I’m a software engineer with a deep focus on CUDA development and cuda kernel optimization for deep learning inference, ML infra performance optimization, ML backbone, high performance computing, embedded platforms, and GPU-accelerated pipelines.
Re-architected a legacy C++/Qt application into a scalable MVVM-based design with a full QML frontend, enabling advanced UI logic, modularity, and long-term extensibility
•
Designed and implemented real-time telemetry and image publishing interfaces for seamless integration with a Python-based scientific alignment and control system
•
Developed high-performance centroiding and filtering algorithms, including gamma correction and iteratively-weighted center of mass (CoM) refinement for precise spot tracking
•
Delivered tools such as real-time histogramming, CSV-based logging, and robust configuration preset management
•
Enabled long-term automation by decoupling GUI from backend logic and preparing the pipeline for remote command/control
•
Provided production-grade code and documentation to support critical alignment milestones and prepare the software stack for future multi-camera scalability
Architected and developed a modular perception Software Development Kit (SDK) for autonomous systems deployed on Jetson Orin, integrating 8-camera capture (V4L2) with TensorRT inference pipelines for real-time computer vision (depth, disparity, polarization).
•
Wrote and optimized CUDA kernels for depth processing, spatial filtering (with shared memory), and tensor layout conversion as part of a real-time inference pipeline on Jetson Orin; combined with stream-level parallelism and memory overlap to reduce preprocessing latency by 47% and boost throughput by 85%.
•
Improved backend throughput and stability by overlapping data capture, preprocessing, and TensorRT inference using CUDA APIs.
•
Built a real-time point cloud visualizer using Qt and OpenGL, transforming a minimal graphics example into a fully live 3D viewer synchronized with RGB and depth maps.
•
Implemented an interactive pixel-level depth prober with <1-frame latency, allowing users to hover over RGB or depth views to query accurate depth in real time.
•
Delivered robust, real-time solutions under high-reliability constraints for clients in various industries.
In this role, I am responsible for the design and development of control software for distributed systems, focusing on the Automated Alignment System for the interferometer.

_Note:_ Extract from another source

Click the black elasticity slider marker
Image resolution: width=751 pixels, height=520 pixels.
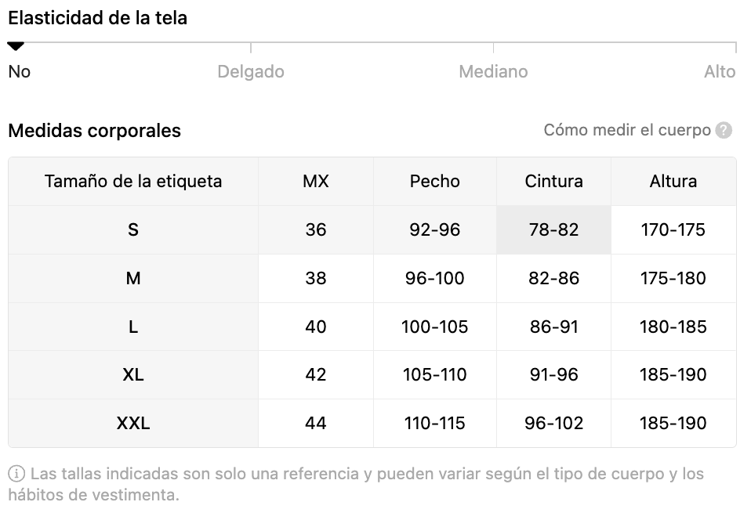[16, 46]
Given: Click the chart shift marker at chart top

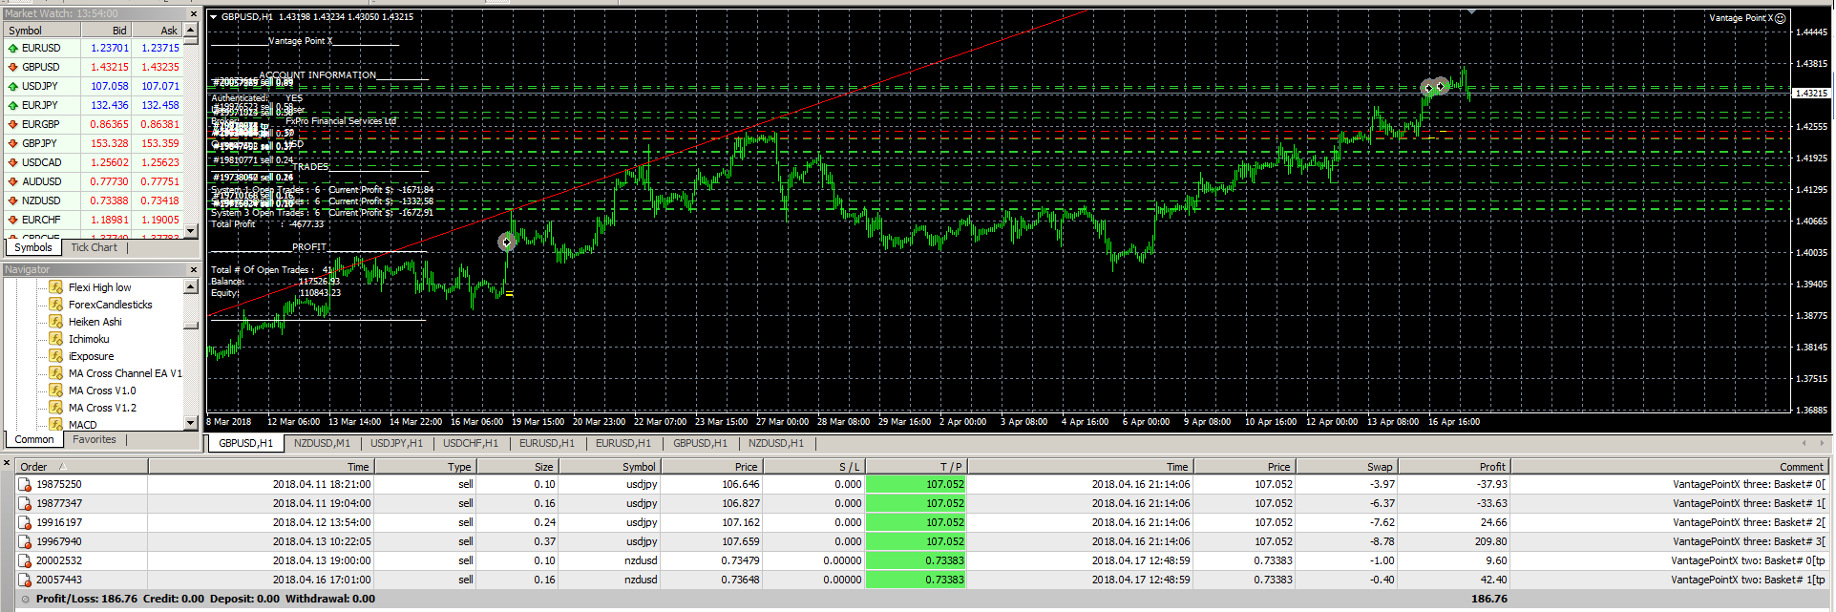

I assess needs and formulate the system requirements with the system designer and principal software engineering. My work spans the data collection methods (temperature sensors, cameras, quad cells), the development of efficient data processing algorithms, and the software for system control using a variety of communication protocols.
Some notable achievements include:
•
I conceptualized and created a proof of concept for the integration of Qt/C++ applications with the central Interferometer Supervisory System.
•
I developed an application for a back-end stability camera, interfaced via the CameraLink technology over the network, created in C++ and Qt framework, with a GUI using OpenCV and the matrix library Eigen to calibrate the beam relay system. This tool is critical in addressing the stability of the system. As part of this same project, I also trained and implemented two deep convolutional neural networks, namely, DnCNN and U-Net in C++ using PyTorch to assist with wavefront reconstruction and measurement within the software, allowing for more accurate measurements in presence of downscaling and atmospheric turbulence.
•
I delivered a Java Application to operate the LabJack units controlling the power input for laser and filament light injection systems.